All validation results from a validation plan execution will be collected into a validation state object. If this is the first validation state created by a validation plan for a particular device, the state and all validation results will be stored. If there was a previous validation state associated with the device and validation plan, the validation results of the new and most recently stored validation state will be compared. If all validation results are equivalent between the two states (equivalence discussed below), the new state will be dropped and the validation system will return the older validation state ID. If there are any non-equivalent validation results, the new validation state and all new validation results will be written to the database and the system will return the new validation state ID.

Validation state stores references (i.e. foreign-keys) to validation results. Multiple validation states may reference the same validation results. Unique validation results will be written when a new validation state is stored.

Validation Result Comparison

Prior validation systems in Conch stored large numbers of redundant validation results, wasting disk space and worsening query performance. The number of stored validation results will be reduced by storing only validation results changing between executions of validation plans for a given device.

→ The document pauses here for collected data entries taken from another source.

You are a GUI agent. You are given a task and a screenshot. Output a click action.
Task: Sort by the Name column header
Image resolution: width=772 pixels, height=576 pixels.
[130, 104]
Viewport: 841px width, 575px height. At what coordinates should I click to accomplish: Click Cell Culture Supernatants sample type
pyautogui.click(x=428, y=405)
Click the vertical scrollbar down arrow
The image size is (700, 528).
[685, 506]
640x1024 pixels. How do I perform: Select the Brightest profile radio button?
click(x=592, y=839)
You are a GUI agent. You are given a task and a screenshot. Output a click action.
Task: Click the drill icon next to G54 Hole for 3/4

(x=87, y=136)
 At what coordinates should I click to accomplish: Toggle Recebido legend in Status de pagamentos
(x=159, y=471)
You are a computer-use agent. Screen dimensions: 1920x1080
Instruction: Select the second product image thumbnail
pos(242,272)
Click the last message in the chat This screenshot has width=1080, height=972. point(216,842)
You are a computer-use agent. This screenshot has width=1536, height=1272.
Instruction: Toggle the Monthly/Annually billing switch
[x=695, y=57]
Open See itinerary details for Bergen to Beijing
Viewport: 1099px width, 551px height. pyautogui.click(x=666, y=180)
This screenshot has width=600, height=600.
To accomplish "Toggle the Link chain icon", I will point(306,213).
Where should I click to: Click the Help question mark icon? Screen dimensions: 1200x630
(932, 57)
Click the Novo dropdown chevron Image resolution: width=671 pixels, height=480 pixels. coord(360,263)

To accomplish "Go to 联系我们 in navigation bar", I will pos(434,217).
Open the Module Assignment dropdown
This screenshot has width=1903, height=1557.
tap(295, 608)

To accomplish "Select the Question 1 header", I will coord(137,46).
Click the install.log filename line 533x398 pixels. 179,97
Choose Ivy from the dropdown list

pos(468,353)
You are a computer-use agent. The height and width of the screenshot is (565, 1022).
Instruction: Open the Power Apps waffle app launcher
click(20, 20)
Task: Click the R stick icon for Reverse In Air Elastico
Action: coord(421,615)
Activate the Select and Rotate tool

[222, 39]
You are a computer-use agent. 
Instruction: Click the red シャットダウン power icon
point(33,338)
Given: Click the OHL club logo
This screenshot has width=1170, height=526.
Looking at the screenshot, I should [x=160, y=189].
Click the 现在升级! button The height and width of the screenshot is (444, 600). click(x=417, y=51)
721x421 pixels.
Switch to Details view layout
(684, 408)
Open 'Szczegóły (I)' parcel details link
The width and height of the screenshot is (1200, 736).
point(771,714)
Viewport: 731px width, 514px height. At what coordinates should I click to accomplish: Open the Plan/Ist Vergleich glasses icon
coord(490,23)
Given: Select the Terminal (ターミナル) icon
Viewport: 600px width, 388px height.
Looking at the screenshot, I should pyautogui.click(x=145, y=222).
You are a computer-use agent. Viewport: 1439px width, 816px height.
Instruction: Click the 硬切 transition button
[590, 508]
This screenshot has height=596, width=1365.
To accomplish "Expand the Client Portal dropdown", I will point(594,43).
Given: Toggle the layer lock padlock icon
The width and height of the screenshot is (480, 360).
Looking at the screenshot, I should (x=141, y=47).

As described above, all validation results will be collected as a validation state and will be compared to the most recently stored validation state. The validations states is to determine whether a validation result has changed from the previous validation executions. A validation result has changed if it is not equivalent to the most recently stored validation result. Two validation result are said to be equivalent if each have the same values for the following fields:

  • device ID
  • hardware product ID
  • component type
  • component ID
  • status (pass, failed, error)
  • expected value
  • received ("got") value

Validation result metadata, such as the created timestamp and the message field, will be ignored in the comparisons. To assist comparisons between validation results, a hash value can be calculated from the comparable values and stored in each row. When validation states are compared, validation results can be quickly identified as redundant by the presence of equivalent hash values.

Values stored in comparable fields should not be volatile data. Rather than storing individual temperatures values in the 'got' field, for example, the validation result entry should store whether a temperature satisfies a threshold.

A validation may fail, pass, and then fail again in the same manner as it did the first time. In this case, all three validation results will be stored, because only validation results from the immediately previous validation state will be compared. This scheme does not eliminate all redundancy, but it will reduce it for the most common case. This is a more accurate representation of the history of the validation of a device.

Output

Each execution of a validation plan will product a validation state ID and a structure representing the final status of running the validation plan. Given a set of inputs, a validation plan may pass all validations, fail one or many validations, or report an unexpected exceptions raised in any of the validations. Exceptions will be minimized by validating the inputs sent to the system, but may still occur due to programming error, resource unavailability, or other unexpected conditions. Exceptions will be caught, recorded as validation results, and reported as failures to the executing process.

Database Schema

The following Entity-Relation diagram describes the database schema underlying the validation system described above.

Validation Entity-Relation Diagram

Blue entities denote tables that already exist in the system (non-primary key fields have been elided). Yellow entities are created prior to the execution of a validation. Green entities are created for each execution of a validation plan.